> [AUFGABE] Prüfe bitte, ob die Aussagen (a) bis (c) mit der Rede über Abschiebungen nach Afghanistan übereinstimmen, und gib zu jeder Ja oder Nein samt den entscheidenden Worten der Rede als wörtliches Zitat an. (a) 2016 kamen 3 % aller Flüchtlinge in Schleswig-Holstein aus den als sichere Herkunftsländer eingestuften Staaten. (b) Experten schätzen die Sicherheitslage in Afghanistan einheitlich ein. (c) Bundeswehrsoldaten in Afghanistan erhalten die höchste Stufe der Auslandszulage.

> [TEXTAUSZUG]
====================

Zweitens: Aus den bisher als „Sichere Herkunftsländer“ eingestuften Staaten kamen 2016 gerade mal 3 % aller Flüchtlinge nach Schleswig-Holstein.
Die Beurteilung der Sicherheitslage in Afghanistan ist ohne Zweifel schwierig. Und so kommen auch Experten zu unterschiedlichen Einschätzungen. Wer sich aber mit den Berichten des UN- Flüchtlingshilfswerks (UNHCR) beschäftigt, die in der jüngsten Vergangenheit leider noch dramatischer ausfallen, der wird unserer Argumentation folgen können. Ja, es gibt auch andere Lageeinschätzungen. Aber wenn ich Kolleginnen und Kollegen sehe, die dieses Land nur mit Schutzhelm und Panzerweste bereisen, habe ich große Zweifel an Sicherheit für Zivilisten. Und was glauben Sie, warum den Bundeswehrsoldaten und den Beschäftigten unserer Auslandsvertretungen in Afghanistan die höchste Stufe der Auslandszulage gewährt wird? Etwa, weil man dort einfach mal auf der Straße spazieren gehen kann? Und deren Schilderungen der Lage vor Ort unterstreichen meine Auffassung. Reisewarnungen für die deutsche Bevölkerung einerseits und knackige Abschiebungen von Flüchtlingen in die gleichen Gebiete andererseits – 3



das passt nicht zusammen. Schneidig Abschiebungen nach Afghanistan zu fordern, wenn man gemütlich in seinem Polstersessel in Eckernförde oder Strande sitzt, ist keine besondere politische Heldentat. Ich bin der Meinung, dass wir uns in dieser Debatte auch nicht hinter dem Rechtsstaat verstecken dürfen. Ich habe großen Respekt davor, wenn der Herr Oppositionsführer gelegentlich seinen christlichen Glauben anführt. Aber ich muss dann auch fragen dürfen, warum er so manche Abschiebung nach christlichen Werten in Ordnung findet. Ich muss dann auch fragen dürfen, wie die Forderungen gegen Familienzusammenführung oder zu Schikanen gegen Flüchtlinge zu diesen christlichen Werten passt.

====================

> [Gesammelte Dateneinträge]
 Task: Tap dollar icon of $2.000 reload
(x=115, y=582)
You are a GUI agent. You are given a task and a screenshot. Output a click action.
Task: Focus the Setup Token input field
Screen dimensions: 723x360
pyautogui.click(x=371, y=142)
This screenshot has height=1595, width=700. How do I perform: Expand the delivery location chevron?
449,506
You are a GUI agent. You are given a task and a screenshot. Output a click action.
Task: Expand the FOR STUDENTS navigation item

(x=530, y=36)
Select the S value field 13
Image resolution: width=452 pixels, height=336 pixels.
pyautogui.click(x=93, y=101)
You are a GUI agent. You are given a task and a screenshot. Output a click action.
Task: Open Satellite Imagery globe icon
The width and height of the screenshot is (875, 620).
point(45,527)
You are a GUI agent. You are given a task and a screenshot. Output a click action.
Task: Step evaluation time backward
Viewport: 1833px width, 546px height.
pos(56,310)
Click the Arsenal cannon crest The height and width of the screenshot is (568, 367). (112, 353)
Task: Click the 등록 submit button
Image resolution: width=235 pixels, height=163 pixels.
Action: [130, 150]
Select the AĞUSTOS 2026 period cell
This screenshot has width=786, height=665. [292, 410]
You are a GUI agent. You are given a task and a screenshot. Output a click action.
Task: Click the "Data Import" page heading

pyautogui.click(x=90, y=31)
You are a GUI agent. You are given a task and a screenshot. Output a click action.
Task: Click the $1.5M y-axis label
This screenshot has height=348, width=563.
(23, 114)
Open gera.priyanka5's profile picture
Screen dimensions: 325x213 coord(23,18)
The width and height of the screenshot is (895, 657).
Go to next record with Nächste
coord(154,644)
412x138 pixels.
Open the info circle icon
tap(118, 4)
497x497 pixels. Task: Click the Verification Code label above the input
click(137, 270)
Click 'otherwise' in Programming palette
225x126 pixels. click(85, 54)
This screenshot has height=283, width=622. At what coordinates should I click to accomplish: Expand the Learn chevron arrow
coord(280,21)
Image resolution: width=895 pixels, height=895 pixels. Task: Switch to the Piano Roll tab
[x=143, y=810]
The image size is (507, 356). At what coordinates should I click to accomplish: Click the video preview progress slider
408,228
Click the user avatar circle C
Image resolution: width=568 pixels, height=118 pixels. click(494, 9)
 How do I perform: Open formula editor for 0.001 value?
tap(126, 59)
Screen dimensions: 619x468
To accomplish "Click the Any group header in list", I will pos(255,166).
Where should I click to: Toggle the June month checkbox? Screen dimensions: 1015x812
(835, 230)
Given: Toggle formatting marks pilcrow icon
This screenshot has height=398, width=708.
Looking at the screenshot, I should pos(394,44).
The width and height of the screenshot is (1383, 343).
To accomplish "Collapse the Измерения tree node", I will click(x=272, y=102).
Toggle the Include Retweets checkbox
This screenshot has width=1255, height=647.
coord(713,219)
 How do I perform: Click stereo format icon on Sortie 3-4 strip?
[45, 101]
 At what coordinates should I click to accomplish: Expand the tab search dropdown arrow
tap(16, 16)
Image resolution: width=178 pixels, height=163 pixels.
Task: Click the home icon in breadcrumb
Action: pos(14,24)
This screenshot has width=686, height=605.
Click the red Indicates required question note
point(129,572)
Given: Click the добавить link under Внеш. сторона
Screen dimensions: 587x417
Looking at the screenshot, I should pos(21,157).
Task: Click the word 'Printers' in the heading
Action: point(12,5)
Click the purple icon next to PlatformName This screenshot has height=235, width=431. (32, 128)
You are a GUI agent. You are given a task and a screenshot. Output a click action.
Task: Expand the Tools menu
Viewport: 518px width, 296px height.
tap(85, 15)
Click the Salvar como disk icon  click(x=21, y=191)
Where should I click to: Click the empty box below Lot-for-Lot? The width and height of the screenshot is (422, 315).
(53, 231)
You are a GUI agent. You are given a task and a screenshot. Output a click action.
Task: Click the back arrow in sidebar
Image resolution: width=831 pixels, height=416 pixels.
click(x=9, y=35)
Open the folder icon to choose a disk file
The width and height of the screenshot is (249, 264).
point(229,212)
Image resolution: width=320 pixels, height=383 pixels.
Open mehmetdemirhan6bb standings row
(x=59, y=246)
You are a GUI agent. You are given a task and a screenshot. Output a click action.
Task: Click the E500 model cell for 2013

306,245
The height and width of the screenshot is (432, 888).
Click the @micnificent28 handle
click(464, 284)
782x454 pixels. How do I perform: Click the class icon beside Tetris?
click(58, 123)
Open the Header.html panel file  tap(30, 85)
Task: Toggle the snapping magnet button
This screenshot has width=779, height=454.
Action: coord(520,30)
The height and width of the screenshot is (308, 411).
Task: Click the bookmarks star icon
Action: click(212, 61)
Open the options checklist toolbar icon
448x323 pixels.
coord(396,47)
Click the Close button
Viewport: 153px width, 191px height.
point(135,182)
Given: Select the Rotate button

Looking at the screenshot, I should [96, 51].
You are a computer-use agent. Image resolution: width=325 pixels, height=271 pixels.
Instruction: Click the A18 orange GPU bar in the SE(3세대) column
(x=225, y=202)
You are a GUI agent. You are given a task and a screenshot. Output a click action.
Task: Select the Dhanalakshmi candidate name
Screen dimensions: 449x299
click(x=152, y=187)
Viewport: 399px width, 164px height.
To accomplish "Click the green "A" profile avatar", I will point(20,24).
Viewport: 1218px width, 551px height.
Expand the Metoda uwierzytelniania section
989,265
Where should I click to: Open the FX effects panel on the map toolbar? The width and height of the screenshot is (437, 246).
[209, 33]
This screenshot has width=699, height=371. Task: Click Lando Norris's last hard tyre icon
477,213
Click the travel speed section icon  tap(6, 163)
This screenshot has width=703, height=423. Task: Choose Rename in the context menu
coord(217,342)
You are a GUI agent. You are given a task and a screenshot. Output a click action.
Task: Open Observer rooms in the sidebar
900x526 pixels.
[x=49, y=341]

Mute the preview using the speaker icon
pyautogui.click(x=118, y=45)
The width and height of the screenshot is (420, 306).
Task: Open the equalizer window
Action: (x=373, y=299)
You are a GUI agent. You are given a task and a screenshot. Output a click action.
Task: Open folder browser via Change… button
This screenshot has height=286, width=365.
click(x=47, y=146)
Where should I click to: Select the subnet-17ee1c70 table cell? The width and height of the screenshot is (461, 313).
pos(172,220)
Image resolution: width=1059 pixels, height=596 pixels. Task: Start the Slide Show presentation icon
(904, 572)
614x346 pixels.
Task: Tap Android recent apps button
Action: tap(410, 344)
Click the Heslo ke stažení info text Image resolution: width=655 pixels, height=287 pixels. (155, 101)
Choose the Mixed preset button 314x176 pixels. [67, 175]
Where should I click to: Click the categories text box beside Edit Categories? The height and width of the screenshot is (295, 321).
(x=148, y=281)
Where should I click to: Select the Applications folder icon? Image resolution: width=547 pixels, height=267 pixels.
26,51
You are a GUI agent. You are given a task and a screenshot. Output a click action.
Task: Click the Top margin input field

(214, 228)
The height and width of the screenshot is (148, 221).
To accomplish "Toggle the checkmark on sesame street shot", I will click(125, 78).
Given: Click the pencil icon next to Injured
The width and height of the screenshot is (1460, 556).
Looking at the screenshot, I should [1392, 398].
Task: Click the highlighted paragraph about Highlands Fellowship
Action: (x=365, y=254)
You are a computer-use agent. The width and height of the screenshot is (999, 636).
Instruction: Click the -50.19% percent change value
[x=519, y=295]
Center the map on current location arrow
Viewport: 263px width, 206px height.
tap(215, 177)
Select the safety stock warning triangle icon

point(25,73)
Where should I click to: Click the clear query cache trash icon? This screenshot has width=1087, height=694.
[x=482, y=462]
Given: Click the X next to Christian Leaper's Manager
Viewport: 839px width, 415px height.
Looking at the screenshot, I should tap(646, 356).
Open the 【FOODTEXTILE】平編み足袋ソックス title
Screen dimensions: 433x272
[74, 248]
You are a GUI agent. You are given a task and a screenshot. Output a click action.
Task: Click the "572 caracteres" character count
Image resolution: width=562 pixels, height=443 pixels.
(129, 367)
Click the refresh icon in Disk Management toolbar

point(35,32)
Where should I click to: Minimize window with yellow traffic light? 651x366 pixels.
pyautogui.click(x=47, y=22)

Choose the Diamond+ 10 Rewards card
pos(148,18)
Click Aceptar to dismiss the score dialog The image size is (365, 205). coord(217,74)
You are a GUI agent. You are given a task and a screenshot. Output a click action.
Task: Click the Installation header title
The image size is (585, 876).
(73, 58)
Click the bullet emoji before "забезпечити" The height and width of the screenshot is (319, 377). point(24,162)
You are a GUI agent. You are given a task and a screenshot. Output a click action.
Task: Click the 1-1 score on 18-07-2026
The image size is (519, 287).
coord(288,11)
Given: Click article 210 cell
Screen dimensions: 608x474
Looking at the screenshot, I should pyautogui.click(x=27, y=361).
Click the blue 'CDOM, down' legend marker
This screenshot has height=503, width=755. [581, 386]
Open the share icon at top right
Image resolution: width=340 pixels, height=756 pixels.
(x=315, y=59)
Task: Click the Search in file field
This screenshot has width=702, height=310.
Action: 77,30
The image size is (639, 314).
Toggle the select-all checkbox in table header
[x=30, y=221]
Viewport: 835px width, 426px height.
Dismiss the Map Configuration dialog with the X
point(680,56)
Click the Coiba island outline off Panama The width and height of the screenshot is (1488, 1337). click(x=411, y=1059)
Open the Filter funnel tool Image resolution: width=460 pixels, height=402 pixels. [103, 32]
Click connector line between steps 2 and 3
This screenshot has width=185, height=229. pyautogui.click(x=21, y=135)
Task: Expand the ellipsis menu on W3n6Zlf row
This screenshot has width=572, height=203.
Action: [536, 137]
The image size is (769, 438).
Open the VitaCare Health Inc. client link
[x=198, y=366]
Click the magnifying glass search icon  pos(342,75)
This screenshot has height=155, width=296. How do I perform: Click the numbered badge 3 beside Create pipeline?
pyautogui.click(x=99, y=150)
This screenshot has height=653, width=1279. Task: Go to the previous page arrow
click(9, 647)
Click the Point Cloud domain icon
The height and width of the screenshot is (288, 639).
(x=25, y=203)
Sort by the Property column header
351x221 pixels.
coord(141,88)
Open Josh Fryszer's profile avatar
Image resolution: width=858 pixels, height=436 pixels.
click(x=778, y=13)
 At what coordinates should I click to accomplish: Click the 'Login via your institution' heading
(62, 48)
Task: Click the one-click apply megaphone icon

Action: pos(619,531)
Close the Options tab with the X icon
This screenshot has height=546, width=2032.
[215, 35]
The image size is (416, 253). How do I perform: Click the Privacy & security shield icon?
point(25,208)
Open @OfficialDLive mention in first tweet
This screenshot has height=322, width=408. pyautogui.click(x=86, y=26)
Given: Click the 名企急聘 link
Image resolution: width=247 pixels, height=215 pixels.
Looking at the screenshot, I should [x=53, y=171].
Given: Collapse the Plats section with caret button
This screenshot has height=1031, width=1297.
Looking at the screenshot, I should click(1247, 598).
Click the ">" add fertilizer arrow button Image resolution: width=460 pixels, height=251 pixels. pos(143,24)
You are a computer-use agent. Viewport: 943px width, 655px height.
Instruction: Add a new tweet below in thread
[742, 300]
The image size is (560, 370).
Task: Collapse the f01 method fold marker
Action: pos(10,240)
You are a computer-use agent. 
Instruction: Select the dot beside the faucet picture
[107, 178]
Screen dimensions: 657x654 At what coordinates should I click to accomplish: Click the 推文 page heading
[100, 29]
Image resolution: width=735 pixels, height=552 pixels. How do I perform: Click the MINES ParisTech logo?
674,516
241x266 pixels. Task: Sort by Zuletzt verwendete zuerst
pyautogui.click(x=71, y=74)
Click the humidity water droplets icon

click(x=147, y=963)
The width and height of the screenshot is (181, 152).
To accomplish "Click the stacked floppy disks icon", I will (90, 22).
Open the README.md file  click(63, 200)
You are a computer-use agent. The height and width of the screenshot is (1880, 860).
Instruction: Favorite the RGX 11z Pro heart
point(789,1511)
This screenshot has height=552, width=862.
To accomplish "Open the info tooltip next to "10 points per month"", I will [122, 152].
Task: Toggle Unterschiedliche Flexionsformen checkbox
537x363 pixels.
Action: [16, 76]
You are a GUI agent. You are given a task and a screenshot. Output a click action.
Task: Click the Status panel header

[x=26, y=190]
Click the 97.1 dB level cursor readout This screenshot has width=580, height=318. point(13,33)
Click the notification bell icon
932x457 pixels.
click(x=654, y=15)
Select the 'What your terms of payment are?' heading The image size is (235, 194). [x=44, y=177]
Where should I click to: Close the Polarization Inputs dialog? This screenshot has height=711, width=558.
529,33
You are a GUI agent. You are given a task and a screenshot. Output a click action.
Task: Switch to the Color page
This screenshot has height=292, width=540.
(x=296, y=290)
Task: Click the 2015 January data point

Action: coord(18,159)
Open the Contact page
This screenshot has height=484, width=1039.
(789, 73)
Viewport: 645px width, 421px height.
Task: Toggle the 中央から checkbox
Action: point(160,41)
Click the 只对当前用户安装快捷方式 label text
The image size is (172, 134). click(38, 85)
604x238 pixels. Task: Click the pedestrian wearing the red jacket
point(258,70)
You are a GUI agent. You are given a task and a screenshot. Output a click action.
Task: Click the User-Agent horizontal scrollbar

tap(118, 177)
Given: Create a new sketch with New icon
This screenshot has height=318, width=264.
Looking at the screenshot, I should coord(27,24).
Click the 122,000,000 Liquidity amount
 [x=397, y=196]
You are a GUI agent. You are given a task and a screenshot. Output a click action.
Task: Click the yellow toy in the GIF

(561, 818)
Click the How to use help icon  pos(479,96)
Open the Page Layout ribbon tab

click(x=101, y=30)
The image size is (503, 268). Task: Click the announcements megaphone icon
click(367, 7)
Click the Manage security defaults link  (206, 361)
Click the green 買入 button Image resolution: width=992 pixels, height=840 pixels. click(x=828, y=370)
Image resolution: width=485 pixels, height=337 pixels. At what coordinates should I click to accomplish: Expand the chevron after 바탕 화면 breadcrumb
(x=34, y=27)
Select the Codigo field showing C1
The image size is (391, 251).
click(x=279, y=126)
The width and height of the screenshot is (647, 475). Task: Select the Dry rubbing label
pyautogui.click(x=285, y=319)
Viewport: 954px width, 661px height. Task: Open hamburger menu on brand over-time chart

====================

> [LÖSUNG]
(a) Ja: „kamen 2016 gerade mal 3 % aller Flüchtlinge nach Schleswig-Holstein“
(b) Nein: „Und so kommen auch Experten zu unterschiedlichen Einschätzungen.“
(c) Ja: „den Bundeswehrsoldaten und den Beschäftigten unserer Auslandsvertretungen in Afghanistan die höchste Stufe der Auslandszulage gewährt wird“